*RECORDS FOR THIS EXERCISE:*
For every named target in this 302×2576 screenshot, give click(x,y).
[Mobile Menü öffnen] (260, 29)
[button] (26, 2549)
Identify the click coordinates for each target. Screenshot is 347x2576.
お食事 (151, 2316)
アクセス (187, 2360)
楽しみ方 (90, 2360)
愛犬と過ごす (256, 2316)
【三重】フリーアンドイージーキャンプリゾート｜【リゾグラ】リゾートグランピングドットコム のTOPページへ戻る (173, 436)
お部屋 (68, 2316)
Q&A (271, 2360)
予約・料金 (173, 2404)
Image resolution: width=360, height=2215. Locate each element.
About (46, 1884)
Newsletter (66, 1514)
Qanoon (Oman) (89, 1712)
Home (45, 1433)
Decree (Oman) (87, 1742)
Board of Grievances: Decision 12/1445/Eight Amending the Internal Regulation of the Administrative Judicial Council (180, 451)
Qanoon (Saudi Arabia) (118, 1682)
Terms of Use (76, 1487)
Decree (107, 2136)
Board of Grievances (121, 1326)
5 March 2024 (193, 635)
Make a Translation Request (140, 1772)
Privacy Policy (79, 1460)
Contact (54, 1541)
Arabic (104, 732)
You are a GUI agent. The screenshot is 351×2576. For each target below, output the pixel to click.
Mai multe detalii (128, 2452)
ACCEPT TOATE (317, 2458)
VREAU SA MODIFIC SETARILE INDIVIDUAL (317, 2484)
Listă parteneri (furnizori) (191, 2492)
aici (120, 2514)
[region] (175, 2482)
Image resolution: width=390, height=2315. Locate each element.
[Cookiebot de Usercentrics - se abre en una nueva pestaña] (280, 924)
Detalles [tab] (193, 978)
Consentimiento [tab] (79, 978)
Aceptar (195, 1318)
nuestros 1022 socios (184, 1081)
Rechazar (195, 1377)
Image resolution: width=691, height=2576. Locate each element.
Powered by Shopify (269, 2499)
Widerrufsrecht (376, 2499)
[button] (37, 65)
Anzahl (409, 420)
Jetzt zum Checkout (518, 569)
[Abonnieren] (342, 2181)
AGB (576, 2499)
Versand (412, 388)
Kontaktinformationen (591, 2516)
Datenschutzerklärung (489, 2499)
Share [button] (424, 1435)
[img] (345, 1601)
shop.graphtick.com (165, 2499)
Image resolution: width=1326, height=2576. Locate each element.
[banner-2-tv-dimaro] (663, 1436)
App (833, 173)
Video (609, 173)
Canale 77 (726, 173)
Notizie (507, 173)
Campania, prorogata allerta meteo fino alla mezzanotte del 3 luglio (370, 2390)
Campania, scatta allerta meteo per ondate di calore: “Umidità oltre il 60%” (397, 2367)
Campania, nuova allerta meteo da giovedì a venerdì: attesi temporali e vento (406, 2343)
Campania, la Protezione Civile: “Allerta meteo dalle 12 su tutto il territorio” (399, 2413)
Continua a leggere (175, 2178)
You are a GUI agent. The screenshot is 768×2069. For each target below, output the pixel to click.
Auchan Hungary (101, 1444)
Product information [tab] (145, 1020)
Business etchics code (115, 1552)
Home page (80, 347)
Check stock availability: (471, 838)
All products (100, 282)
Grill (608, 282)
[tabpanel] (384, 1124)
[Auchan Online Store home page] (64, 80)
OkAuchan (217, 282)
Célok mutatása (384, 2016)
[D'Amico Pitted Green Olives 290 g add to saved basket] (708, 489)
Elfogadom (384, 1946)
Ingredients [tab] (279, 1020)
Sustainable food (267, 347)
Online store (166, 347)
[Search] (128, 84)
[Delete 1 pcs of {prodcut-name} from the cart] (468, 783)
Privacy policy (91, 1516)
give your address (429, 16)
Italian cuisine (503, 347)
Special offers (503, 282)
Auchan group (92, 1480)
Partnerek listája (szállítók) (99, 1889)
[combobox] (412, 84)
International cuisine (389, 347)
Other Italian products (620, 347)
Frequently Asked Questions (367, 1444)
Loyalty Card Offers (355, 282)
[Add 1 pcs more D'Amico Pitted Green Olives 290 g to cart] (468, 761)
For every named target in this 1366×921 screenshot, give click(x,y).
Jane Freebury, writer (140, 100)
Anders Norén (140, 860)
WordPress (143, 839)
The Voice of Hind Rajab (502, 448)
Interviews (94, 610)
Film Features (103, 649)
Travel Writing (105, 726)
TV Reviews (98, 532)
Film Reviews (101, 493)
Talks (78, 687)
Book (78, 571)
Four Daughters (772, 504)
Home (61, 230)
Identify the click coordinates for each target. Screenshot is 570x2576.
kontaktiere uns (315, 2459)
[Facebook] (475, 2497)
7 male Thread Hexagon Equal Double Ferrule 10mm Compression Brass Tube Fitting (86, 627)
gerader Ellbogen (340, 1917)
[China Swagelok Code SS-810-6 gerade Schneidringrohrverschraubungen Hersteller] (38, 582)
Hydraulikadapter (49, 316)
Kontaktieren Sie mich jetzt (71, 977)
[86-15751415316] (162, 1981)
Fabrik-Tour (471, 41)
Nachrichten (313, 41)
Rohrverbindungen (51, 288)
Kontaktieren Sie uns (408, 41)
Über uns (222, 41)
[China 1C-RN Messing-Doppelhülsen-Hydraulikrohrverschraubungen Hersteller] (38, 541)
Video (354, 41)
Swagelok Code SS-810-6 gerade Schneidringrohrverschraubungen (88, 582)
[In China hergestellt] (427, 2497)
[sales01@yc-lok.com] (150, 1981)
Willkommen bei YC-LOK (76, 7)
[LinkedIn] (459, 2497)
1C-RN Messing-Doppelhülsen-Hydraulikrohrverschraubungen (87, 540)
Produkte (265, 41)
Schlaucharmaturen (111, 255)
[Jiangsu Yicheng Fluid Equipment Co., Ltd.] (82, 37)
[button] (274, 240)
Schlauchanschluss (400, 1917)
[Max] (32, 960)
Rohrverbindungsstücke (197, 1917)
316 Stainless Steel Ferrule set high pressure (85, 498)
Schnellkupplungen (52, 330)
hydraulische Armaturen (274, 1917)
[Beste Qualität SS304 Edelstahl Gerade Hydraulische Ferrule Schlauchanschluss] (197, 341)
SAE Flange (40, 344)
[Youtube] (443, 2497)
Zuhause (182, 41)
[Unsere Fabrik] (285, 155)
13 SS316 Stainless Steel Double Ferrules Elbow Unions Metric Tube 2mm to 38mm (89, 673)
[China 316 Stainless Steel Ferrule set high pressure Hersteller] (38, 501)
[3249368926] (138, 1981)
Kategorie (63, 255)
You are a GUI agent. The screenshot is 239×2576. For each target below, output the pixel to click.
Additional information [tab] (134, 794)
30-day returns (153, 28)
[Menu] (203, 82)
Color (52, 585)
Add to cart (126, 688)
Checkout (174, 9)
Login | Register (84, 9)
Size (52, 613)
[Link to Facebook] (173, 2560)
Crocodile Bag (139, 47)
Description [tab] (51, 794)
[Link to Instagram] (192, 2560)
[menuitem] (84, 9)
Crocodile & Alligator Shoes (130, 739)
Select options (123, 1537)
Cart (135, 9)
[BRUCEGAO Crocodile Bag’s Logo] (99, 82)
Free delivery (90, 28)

*ASSIGNED TASK:* For the records above, tally the lines holding the word "Kontaktieren". Answer with the number only.

*PROBLEM SOLUTION:* 2